Supplied information>
════════

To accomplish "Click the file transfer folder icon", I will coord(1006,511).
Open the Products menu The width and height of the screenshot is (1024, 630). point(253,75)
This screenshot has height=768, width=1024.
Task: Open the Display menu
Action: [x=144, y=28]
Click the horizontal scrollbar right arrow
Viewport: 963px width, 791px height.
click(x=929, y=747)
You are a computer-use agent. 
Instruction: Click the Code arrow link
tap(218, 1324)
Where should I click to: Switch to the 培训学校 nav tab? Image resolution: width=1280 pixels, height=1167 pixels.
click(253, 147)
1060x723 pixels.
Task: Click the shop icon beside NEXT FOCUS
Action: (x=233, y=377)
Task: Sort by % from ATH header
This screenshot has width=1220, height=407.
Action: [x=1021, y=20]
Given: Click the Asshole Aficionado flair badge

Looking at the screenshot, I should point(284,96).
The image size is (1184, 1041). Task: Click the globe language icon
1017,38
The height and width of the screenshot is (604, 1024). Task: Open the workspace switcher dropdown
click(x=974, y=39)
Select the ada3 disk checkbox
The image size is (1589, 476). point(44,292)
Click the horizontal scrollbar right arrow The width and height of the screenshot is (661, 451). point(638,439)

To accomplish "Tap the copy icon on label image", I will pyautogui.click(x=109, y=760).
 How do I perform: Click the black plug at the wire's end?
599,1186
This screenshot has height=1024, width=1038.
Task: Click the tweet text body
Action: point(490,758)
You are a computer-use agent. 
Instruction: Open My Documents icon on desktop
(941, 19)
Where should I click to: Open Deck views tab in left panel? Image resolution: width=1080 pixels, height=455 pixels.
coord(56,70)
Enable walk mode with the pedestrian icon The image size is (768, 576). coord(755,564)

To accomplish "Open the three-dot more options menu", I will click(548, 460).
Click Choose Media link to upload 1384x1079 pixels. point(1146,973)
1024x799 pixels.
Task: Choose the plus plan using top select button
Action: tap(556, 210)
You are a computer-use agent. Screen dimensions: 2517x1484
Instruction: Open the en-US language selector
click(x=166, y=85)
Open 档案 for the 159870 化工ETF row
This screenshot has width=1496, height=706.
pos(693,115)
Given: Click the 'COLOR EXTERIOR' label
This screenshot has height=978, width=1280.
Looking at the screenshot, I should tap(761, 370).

════════

What is needed>
Only a number is expected here: how many lines above contain the word "will".

Solution below>
3